Quoi qu’il en soit, à tort ou à raison, je lui ai toujours attribué cette portée philosophique. Cet extraordinaire La Rochefoucauld, dont l’œuvre contient, en cent pages à peine, tous les Schopenhauer et les Nietzsche de la terre, se démasque à chaque tournant de page de l’étude, et le peintre, pour ainsi dire, collabore, de touche en touche, au portrait qu’il pose à son illustre maîtresse sous le nom de duc de Nemours.

J’avais toujours été tenté de porter La Princesse de Clèves à la scène, étant ainsi fait, pour mon malheur, que rien ne m’apparaît d’aussi tragique que l’état de la femme chrétienne dans le mariage monogamique, tel que les lois l’imposent à la famille occidentale.
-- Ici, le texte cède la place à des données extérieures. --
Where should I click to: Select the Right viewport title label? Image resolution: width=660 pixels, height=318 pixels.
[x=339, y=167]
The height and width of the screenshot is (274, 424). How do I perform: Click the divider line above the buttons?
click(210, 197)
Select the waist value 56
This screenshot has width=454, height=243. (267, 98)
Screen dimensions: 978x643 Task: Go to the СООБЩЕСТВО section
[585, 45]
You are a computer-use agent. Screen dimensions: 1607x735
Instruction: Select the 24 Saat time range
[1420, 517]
Il y a là une réglementation arbitraire des choses de l’amour que tout dément sous le soleil et qui fait de ce qu’on entend par : l’épouse fidèle, la plus douloureuse des martyres. Aimer ailleurs que devant prêtre et notaire, lorsque l’on y est contraint par la force obscure qui mène le monde et les espèces, c’est recevoir de la fatalité le plus rude coup qu’elle assène sur les douces nuques chevelues. Le roman de Mme de Lafayette exhale immortellement la plainte de la fille d’Ève à ce sujet et les fils d’Adam n’en ont pas encore entendu une plus profonde ni une plus fière.

C’est ainsi que j’avais écrit Herminie, et pour me soustraire à cette plainte aux retours tendres, car cette pièce n’est autre, pour le thème et les personnages, que La Princesse de Clèves deux siècles après. Comme aucun critique ne parut s’en douter, je dois croire que j’y ai trahi bien fâcheusement Mme de Lafayette, La Rochefoucauld et même Segrais puisqu’on veut qu’il y ait collaboré.
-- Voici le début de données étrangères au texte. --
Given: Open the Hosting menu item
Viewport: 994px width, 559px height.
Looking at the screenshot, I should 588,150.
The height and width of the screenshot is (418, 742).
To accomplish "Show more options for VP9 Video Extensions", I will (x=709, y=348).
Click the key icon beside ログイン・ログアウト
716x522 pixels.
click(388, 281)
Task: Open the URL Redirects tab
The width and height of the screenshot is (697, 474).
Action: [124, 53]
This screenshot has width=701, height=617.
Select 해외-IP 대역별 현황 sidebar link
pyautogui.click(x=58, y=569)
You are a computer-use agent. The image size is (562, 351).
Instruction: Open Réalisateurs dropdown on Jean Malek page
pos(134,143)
Tel ne fut pas, pourtant, l’avis de La Rounat qui, au cours même de ces répétitions affolantes de Le Nom, voulut connaître mon nouvel essai et le reçut séance tenante en me traitant de : Dumas fils, injure délicieuse. Il va sans dire qu’après la tatouille odéonique reçue sur ma pièce normande, je lui épargnai le regret de me le rendre. Il m’en eut d’ailleurs un gré infini et il me citait parmi les gens courtois de son temps. — Caractère atroce, l’animal, oui, disait-il, mais un gentilhomme. Il m’a retiré l’autre de lui-même.
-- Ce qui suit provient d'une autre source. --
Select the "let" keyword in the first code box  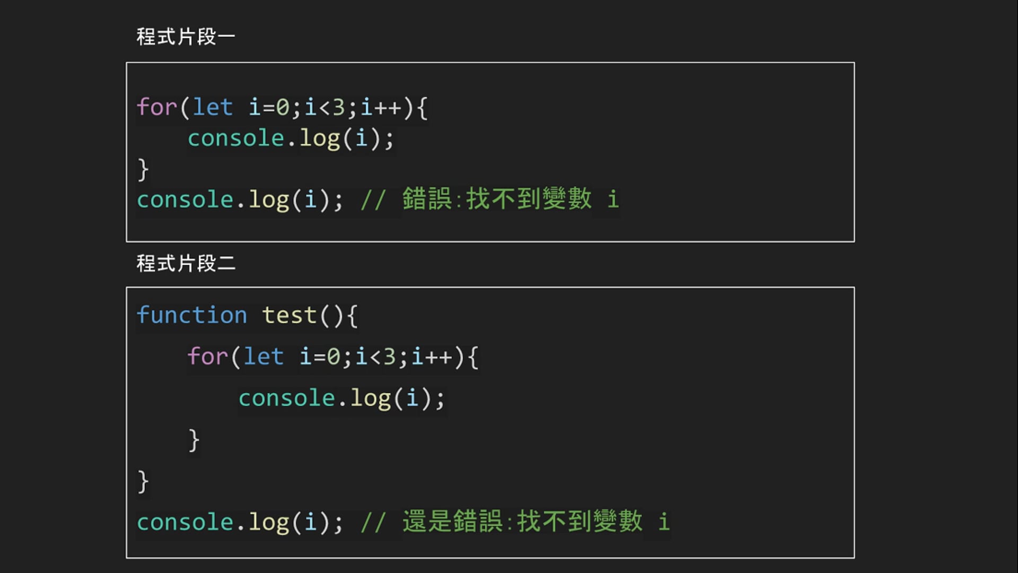pos(212,107)
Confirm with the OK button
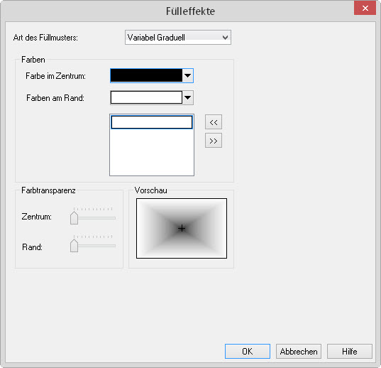Screen dimensions: 381x368 248,351
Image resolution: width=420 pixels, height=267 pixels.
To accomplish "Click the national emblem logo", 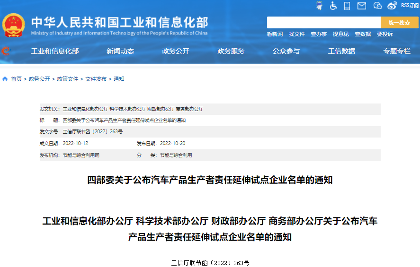I will click(14, 25).
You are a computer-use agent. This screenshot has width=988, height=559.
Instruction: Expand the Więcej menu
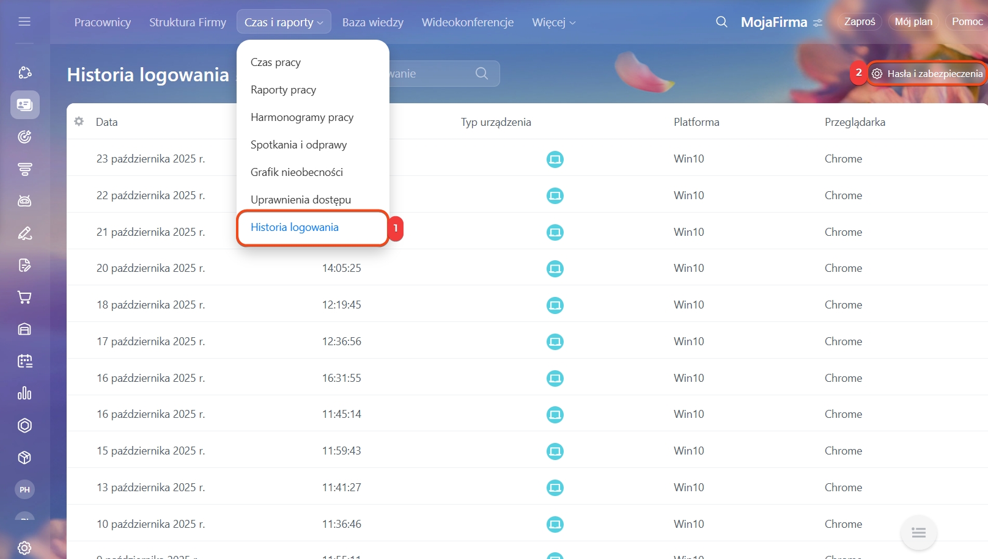point(553,23)
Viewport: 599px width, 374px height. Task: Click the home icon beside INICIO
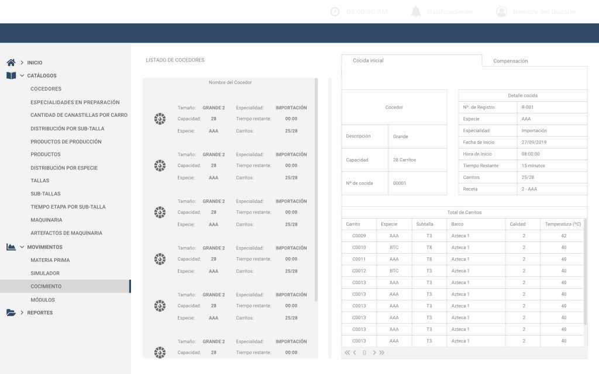[x=11, y=63]
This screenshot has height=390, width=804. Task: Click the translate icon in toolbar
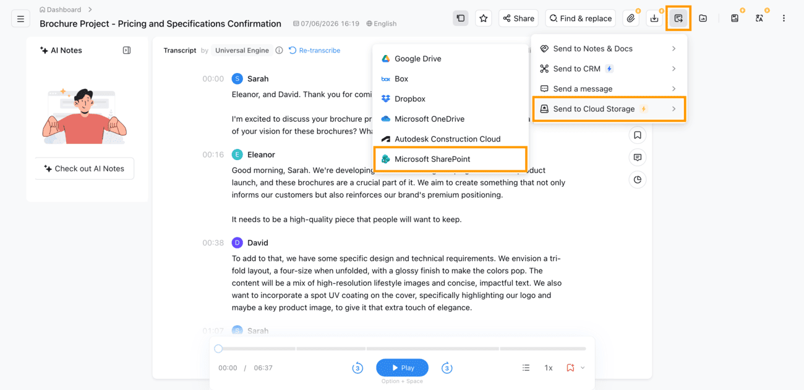pyautogui.click(x=759, y=19)
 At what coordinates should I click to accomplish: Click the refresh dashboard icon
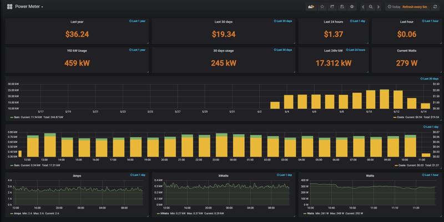point(435,7)
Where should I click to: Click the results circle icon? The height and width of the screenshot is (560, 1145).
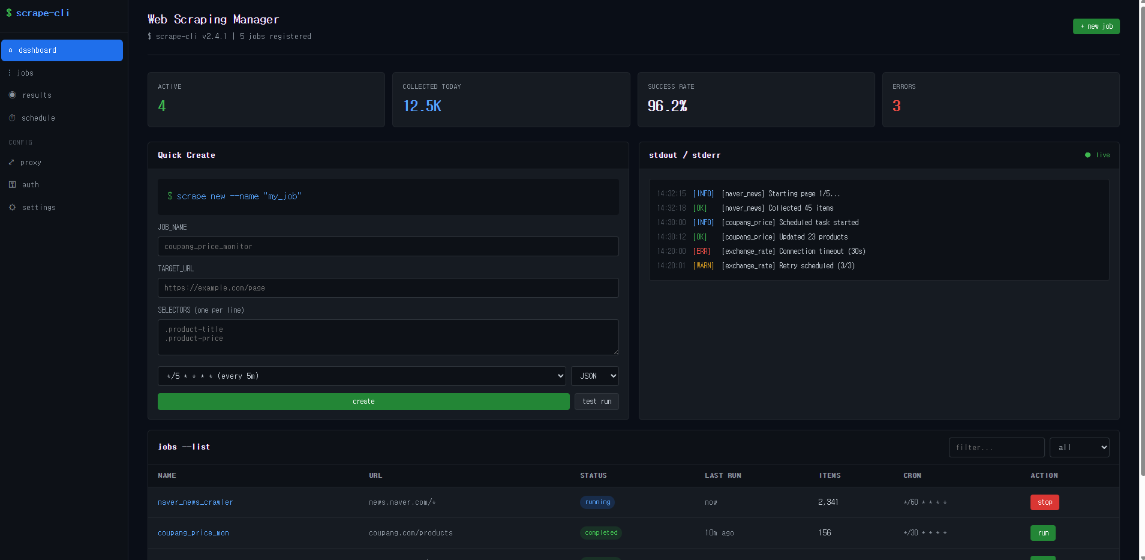[x=13, y=95]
Le rôle de la princesse (Herminie) avait été tracé pour Sarah Bernhardt qui, avant son exode en Amérique, m’avait engagé à travailler pour elle. C’était le temps héroïque de sa brouille avec Émile Perrin et elle voulait chiper les poètes à la Comédie-Française. — Je serai votre muse à tous, disait-elle, suivez-moi !

Comme elle se trouvait alors à Vienne, je lui écrivis que j’avais un ouvrage à son service. Elle me répondit aussitôt par dépêche :

« Accepte de tout mon cœur. Serai à Lyon le 15, resterai trois jours, envoyez-moi rôle à lire ou pièce, si possible. »

Ce télégramme dans la poche, j’allai d’abord au Vaudeville et j’y trouvai son directeur sous le péristyle, au bureau de location à laquelle il présidait en personne. C’était Raymond Deslandes. Il est dans le Larousse.

Raymond Deslandes ne me connaissait pas, même de nom. Il voulut bien m’en assurer du ton paternel dont Royer-Collard disait aux candidats à l’Académie : — Je ne lis pas, je relis. — Et, sans m’arrêter à cette circonstance que j’avais eu déjà deux pièces sur l’affiche de son propre théâtre, je le priai de m’accorder un rendez-vous pour lier connaissance, « fût-ce nuitamment », ajoutai-je. Il me le fixa au 26 janvier (1882), à neuf heures du soir, dans la rotonde directoriale où, pendant les soirées d’Ange Bosani, nous nous étions tant amusés, Armand Silvestre et moi, à voir Carvalho dégainer contre le « fascino » par la fenêtre.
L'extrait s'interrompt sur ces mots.